Al cabo de dos semanas, todas mis regiones anatómicas habían sido bautizadas con su equivalente en la industria del automóvil: mis ojos eran faros, mi boca el «claxon», mi busto la tracción delantera y mi pompis el parachoques. Me convertí, a los ojos de mi adorador, en una furgoneta. A mí no me desagradaba este sistema de cortejarme porque así, además de los piropos, que siempre sientan bien, aprendía un poco de mecánica, que nunca viene mal.
La cocinera toleraba aquel bombardeo de galanterías haciendo la vista gorda, cosa que hacía con suma facilidad porque era más miope que una almeja.
Al cabo de algún tiempo, como era de temer, Dionisio se aburrió de los dichos y quiso pasar a los hechos. Una mañana aventuró su primer azotito de tanteo, al que respondí con mi primer tortazo de campeonato.
—Eso ha sido para pararte los pies —le dije muy enfadada.
—Pues, hija: yo no tengo los pies tan arriba —replicó acariciándose la mejilla inflamada.
Aquella salida me hizo gracia y los dos nos echamos a reír. Desde entonces aumentó la intensidad de sus azotitos, disminuyendo en cambio la de mis tortazos. Un mediodía, entró don Godofredo en la cocina a robar una patata frita y nos sorprendió en pleno azotito.
—¡Sigan, sigan! —dijo el anciano sonriendo bondadosamente—. Yo también he sido joven. No crean que nací tan pocho como ahora.
Y se fue suspirando al salón, a escuchar con nostalgia el remoto «sí» que guardaba la ampollita.

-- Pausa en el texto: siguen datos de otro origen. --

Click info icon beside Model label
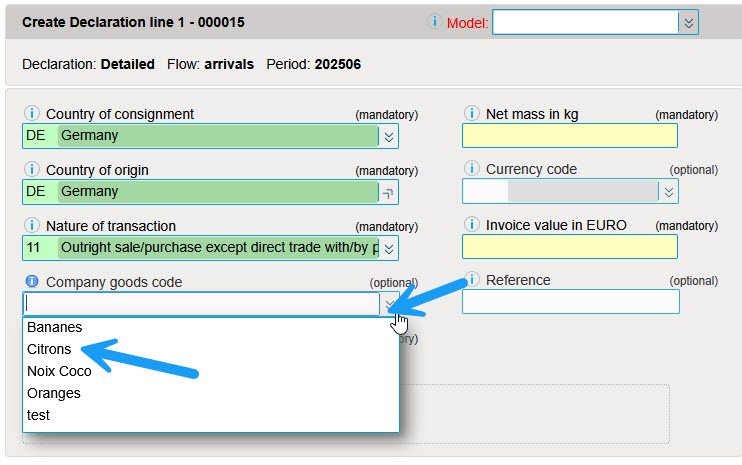Image resolution: width=742 pixels, height=465 pixels. click(x=434, y=21)
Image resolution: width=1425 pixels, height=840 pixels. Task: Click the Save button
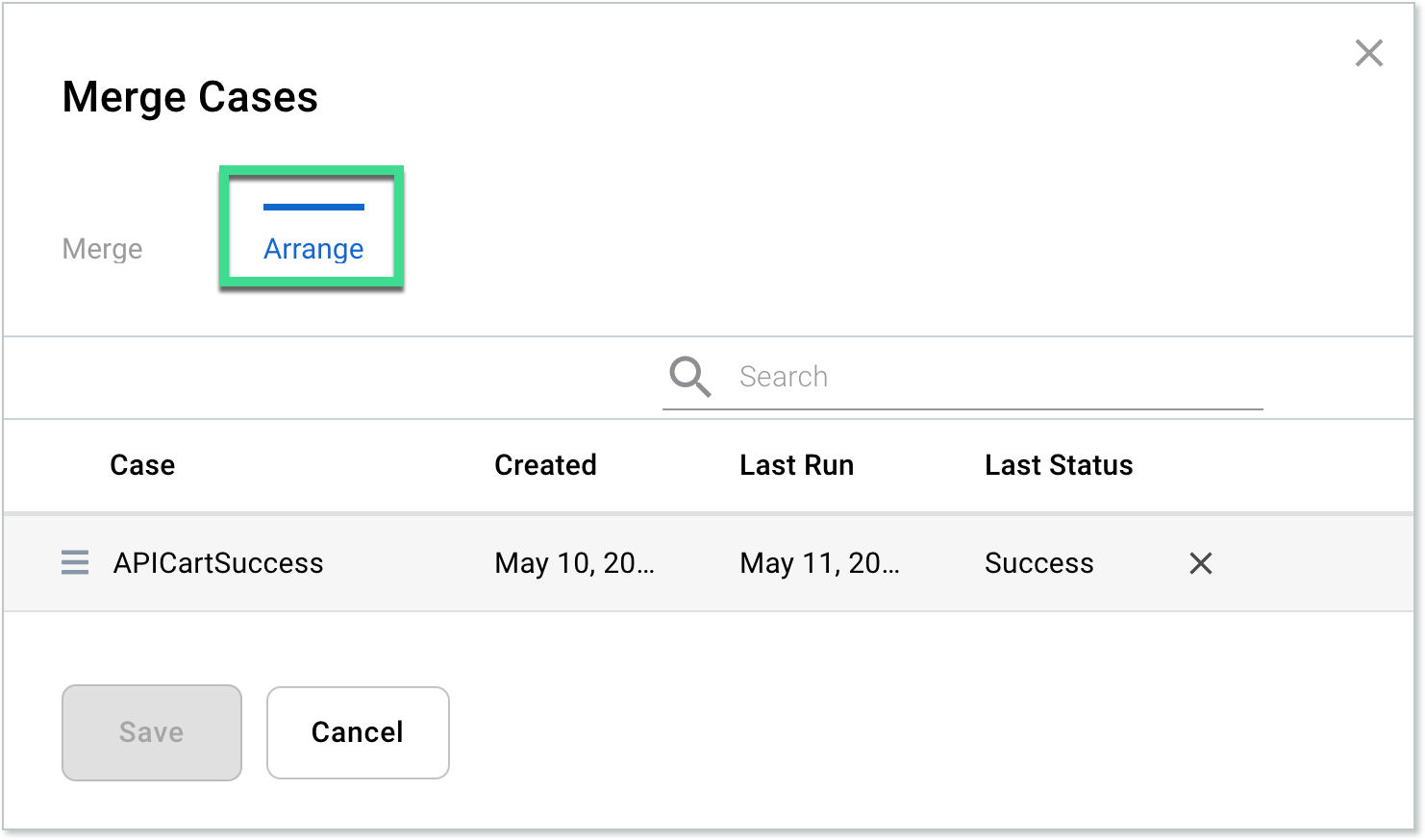pyautogui.click(x=151, y=732)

De este modo, azotito me das y tortazo te pego, fue acercándose el verano con su cutis pegajoso de sudor y su bigote de espigas. Las cretinas se vistieron de cretonas y los grillos empezaron a sonar en los patios como pequeños teléfonos que nadie descuelga. Don Godofredo se quitó tres de sus cuatro camisetas, poniéndose en cambio un jipijapa que guardaba como oro en paño, hecho a mano en La Habana mucho antes de que estallara la guerra de Cuba.